> DOCUMENT PASSAGE
┏━━

Ernest William Lunn Martin (September 8, 1888 – February 19, 1980) was a British religious missionary, educator, and author. He worked in Hong Kong at St Stephen's College and St John's College, serving as chaplain and warden. He was also canon at St John's Cathedral. He is the namesake of Martin Hostel at St. Stephen's College.

== Early life and family ==
Martin was born in Stockton-on-Tees to Henry Martin and Mary Lunn. He had 9 siblings (5 brothers and 4 sisters). His father was a priest as well as brothers Herbert Craven Martin who served a mission in India. His sister Ellen Mary Martin became a midwife and lived in Canton China. Sister Ethel Martin lived in India and South Africa. His brother Richard Martin who worked in Canton, China.

On July 12, 1921, he married Kathleen Stewart, A. D. Stewart's sister and daughter of Robert Warren Stewart. Kathleen Stewart was a survivor of the Kucheng massacre in 1895. Kathleen Stewart She died while interned with Martin in a POW camp January 19, 1945.

In 1970 he married Mei Ling Leung (or Meiling Leung) at St John's Cathedral.

=== Education ===
Martin attended Middlesbrough High School. He was then Assistant Master at Milton Abbey School from 1907 to 1908. He received a BA in theological tripos at Clare College, Cambridge (1911).

== Career ==
Martin went on a Church Missionary Society (CMS) mission to the South China Mission in Canton in 1914. He became chaplain of St Stephen's College in Hong Kong that same year. In 1916-1917, he became the acting warden at St John's College. Martin returned to England in 1917 to serve as a lieutenant in the Labour Corps until 1920.

┗━━

> EXTRACTED RECORDS
┏━━

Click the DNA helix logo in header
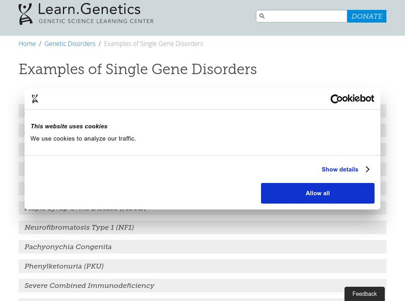The height and width of the screenshot is (301, 405). [25, 14]
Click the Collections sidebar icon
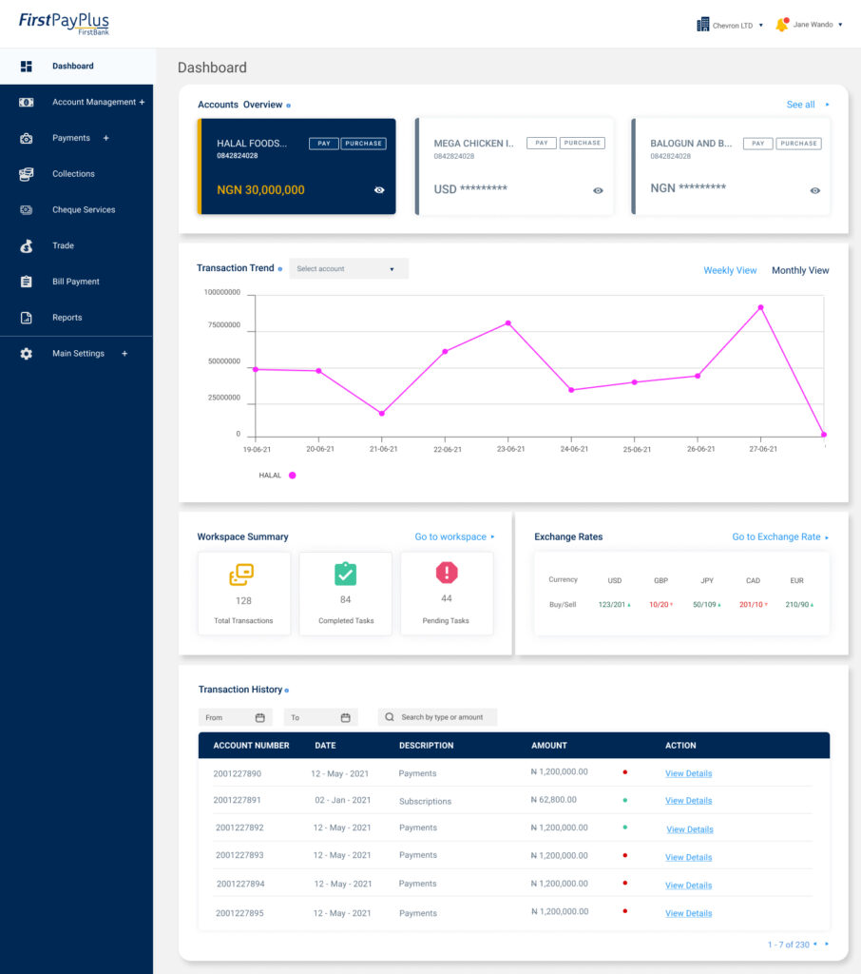 point(27,174)
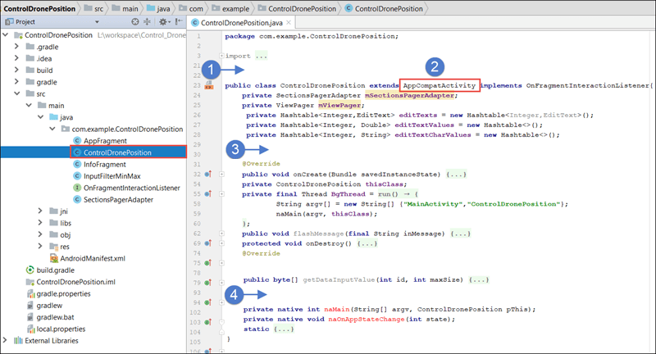
Task: Click the AppCompatActivity class name in code
Action: click(x=440, y=84)
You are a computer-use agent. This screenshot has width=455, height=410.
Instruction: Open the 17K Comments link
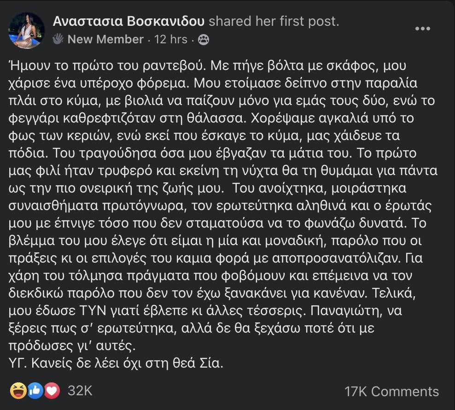pos(392,392)
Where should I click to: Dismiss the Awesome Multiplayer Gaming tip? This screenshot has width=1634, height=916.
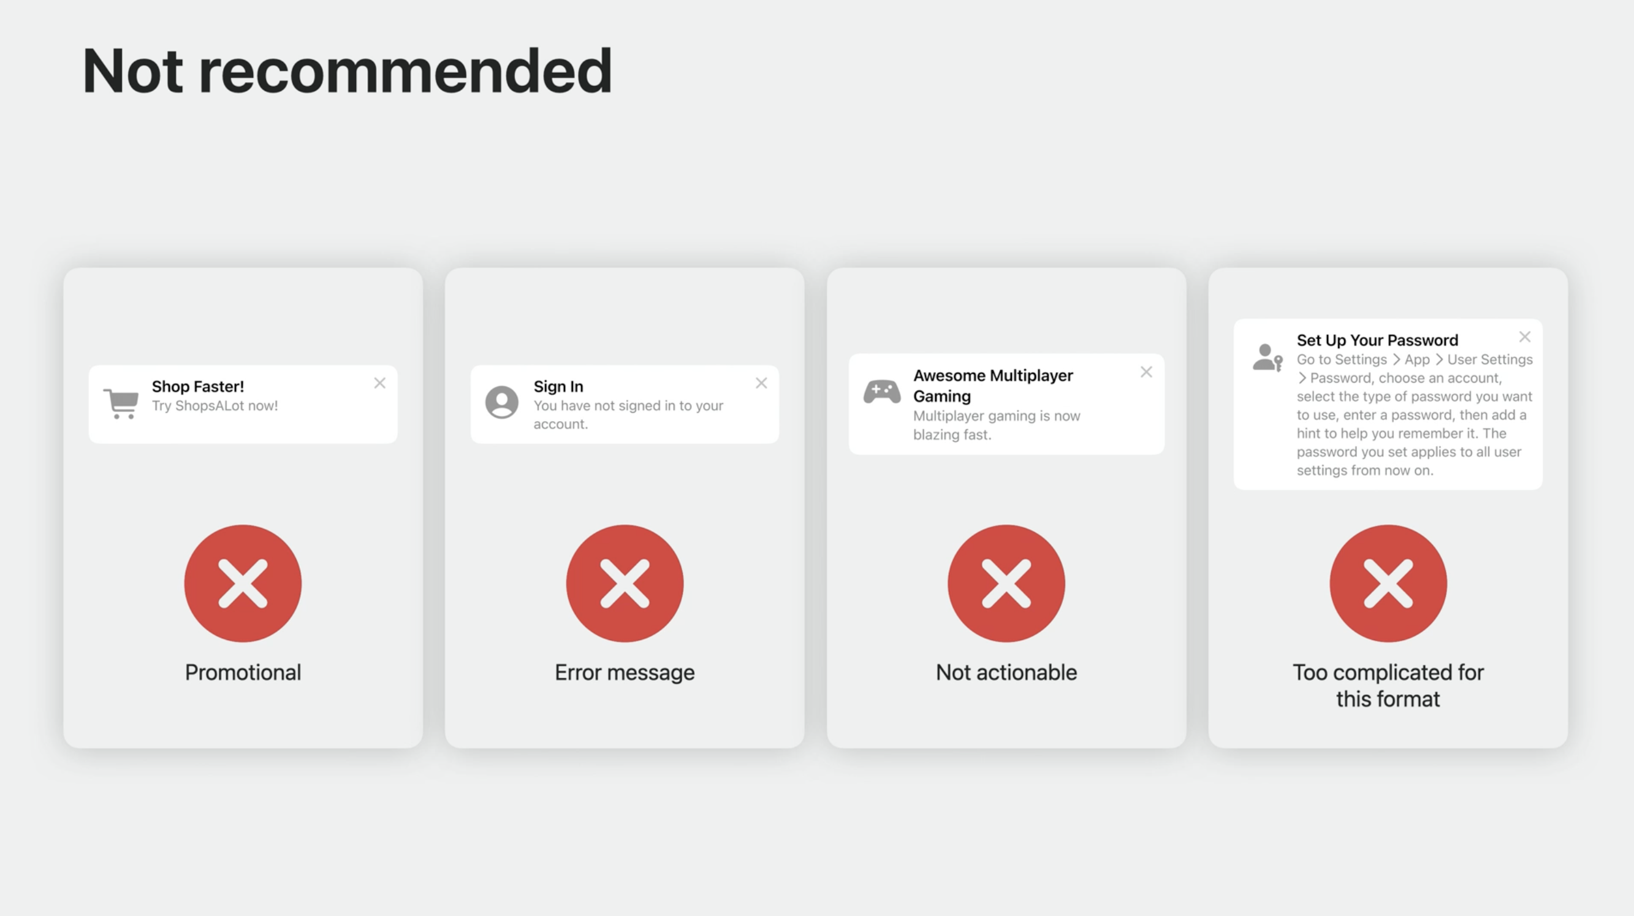pyautogui.click(x=1146, y=372)
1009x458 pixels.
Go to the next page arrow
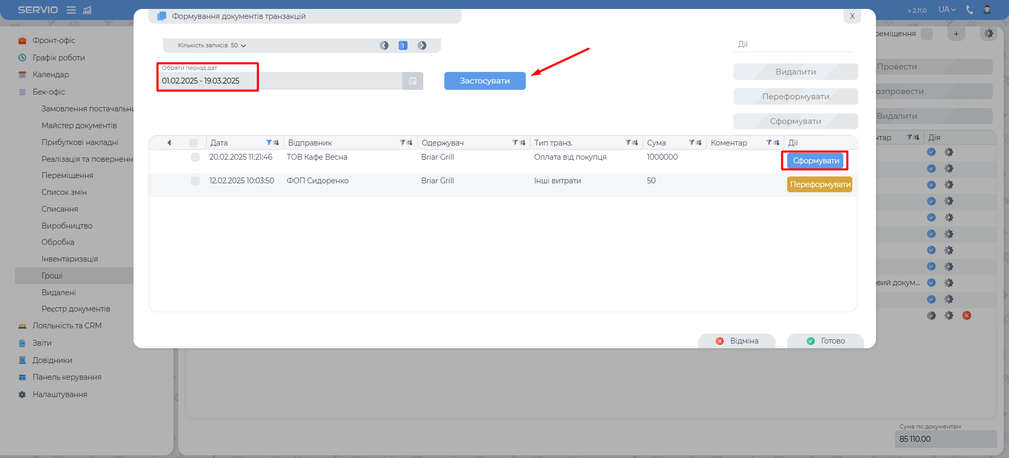(422, 46)
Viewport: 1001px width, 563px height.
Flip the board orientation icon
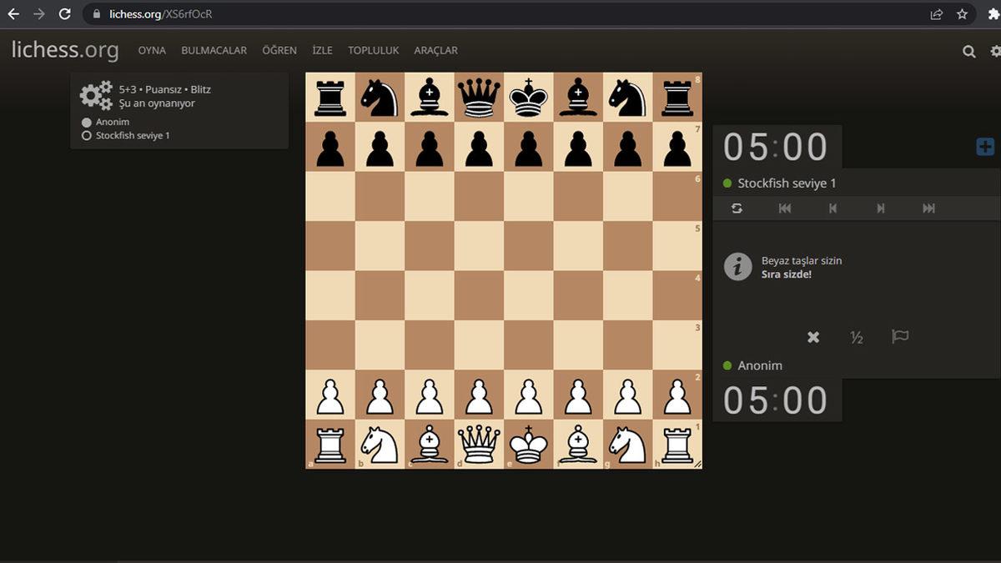(737, 209)
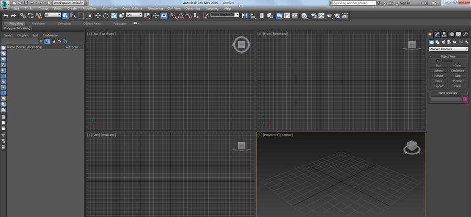Click the Select and Link chain icon
The width and height of the screenshot is (471, 217).
click(x=23, y=16)
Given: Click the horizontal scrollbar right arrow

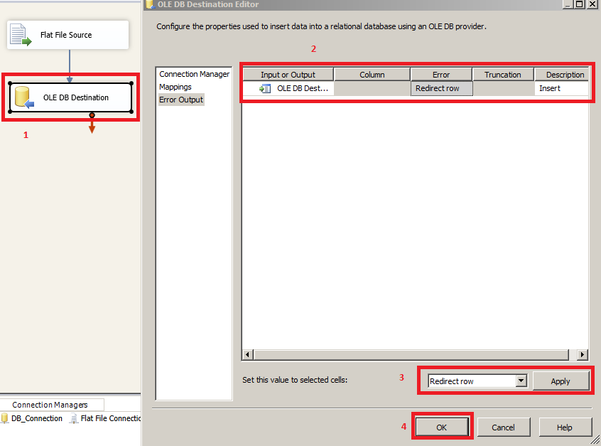Looking at the screenshot, I should (582, 354).
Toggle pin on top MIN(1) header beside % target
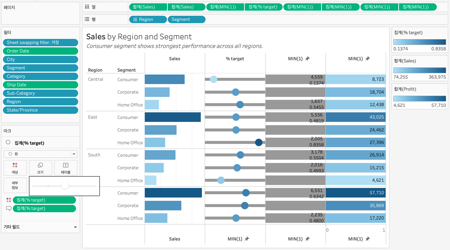Screen dimensions: 450x250 [307, 59]
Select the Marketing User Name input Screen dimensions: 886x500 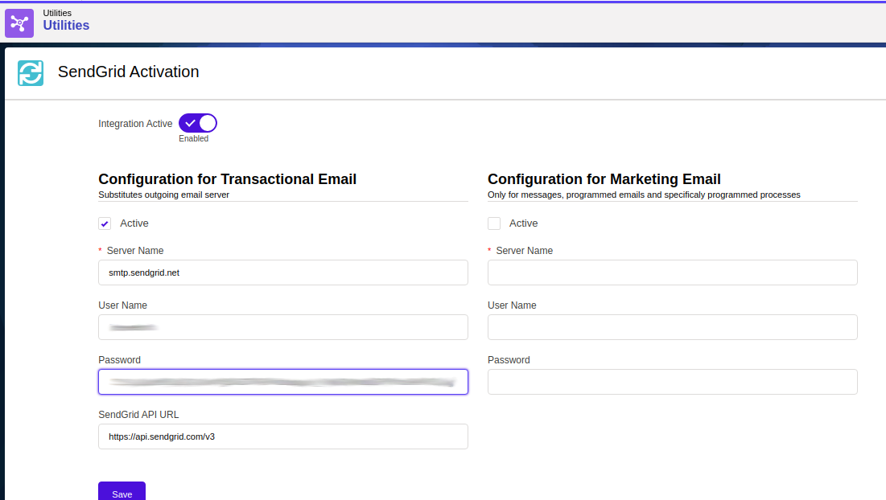(672, 327)
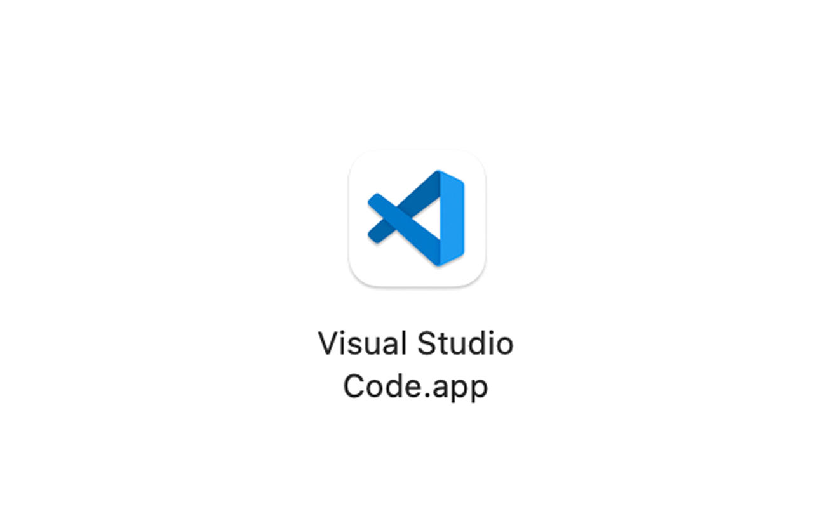Select the light-blue right side of the logo
Image resolution: width=813 pixels, height=528 pixels.
(x=452, y=218)
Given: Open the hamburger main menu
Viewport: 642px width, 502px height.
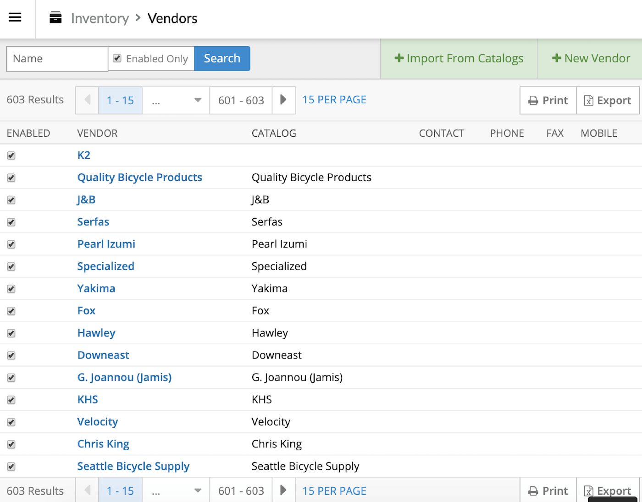Looking at the screenshot, I should (15, 18).
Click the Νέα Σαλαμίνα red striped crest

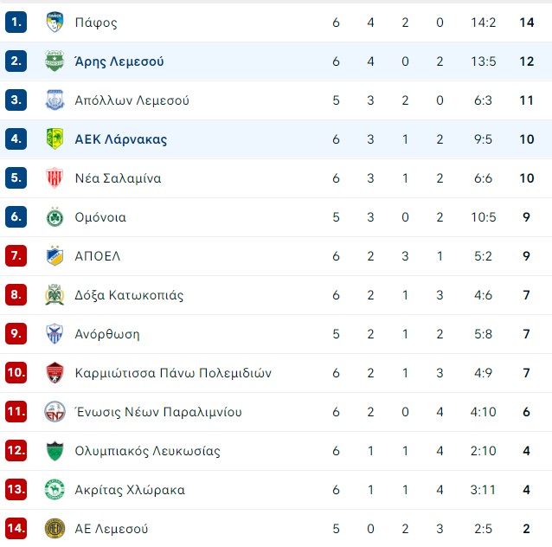pos(55,178)
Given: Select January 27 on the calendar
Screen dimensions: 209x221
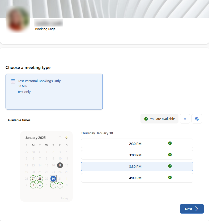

┗━━

> PROBLEM 1
According to the biography of Ernest William Lunn Martin, at which Cambridge college did he earn his BA?
> PROBLEM 2
Pick up the biography of Ernest William Lunn Martin after its final sentence and write the next passage.

> TASK RESULT 1
Clare College

> TASK RESULT 2
In 1920-1921, he once again became the acting warden at St John's College. Martin went back to England in 1923 and returned to Hong Kong in 1924. In 1925-1926, he was the acting warden of St John's College for a third time, and in 1926 he became the acting warden of St Stephen's College. He was appointed warden of St Stephen's College in 1928, and held this position until 1953. In the 1920s, he oversaw the relocation of the college to its present day site and the opening of the School House, Great Hall, the Hostel (later renamed for Martin), and the Science building. He also went to England in 1928 and returned to Hong Kong in 1929.

Martin went to England and back to Hong Kong in 1933-1934 and 1939. During this time he was listed as the Vicar of Earls Colne a village in Essex UK.

In 1941, Martin was appointed canon of St John's Cathedral. Later that year, he helped defend St Stephen's College during the St Stephen's College massacre (December 25, 1941, at the end of the Battle of Hong Kong). Martin and his wife were initially erroneously reported in Ireland as killed in the battle in Hong Kong. The battle led to the closure of the school and the conversion of the campus into the Stanley Internment Camp where Martin and his wife with 2800 other civilian prisoners were held. His wife died in the Internment Camp on January 19, 1945. He went to England in 1945 and returned to Hong Kong in 1946. The college reopened in 1946.

Martin went to England and came back to the South China Mission in 1952. The next year, he went to Malaya. He went to England and then Hong Kong in 1956. He also became the chaplain of St John's College in 1956 and held this position until his death.

== Legacy ==
After Martin retired on October 21, 1959, he continued to work in Hong Kong.

In 1977, he received an Order of the British Empire award for his service in the 1978 New Year Honours. He was a Member of the Order of the British Empire (MBE), the lowest of the 5 classes in the Order.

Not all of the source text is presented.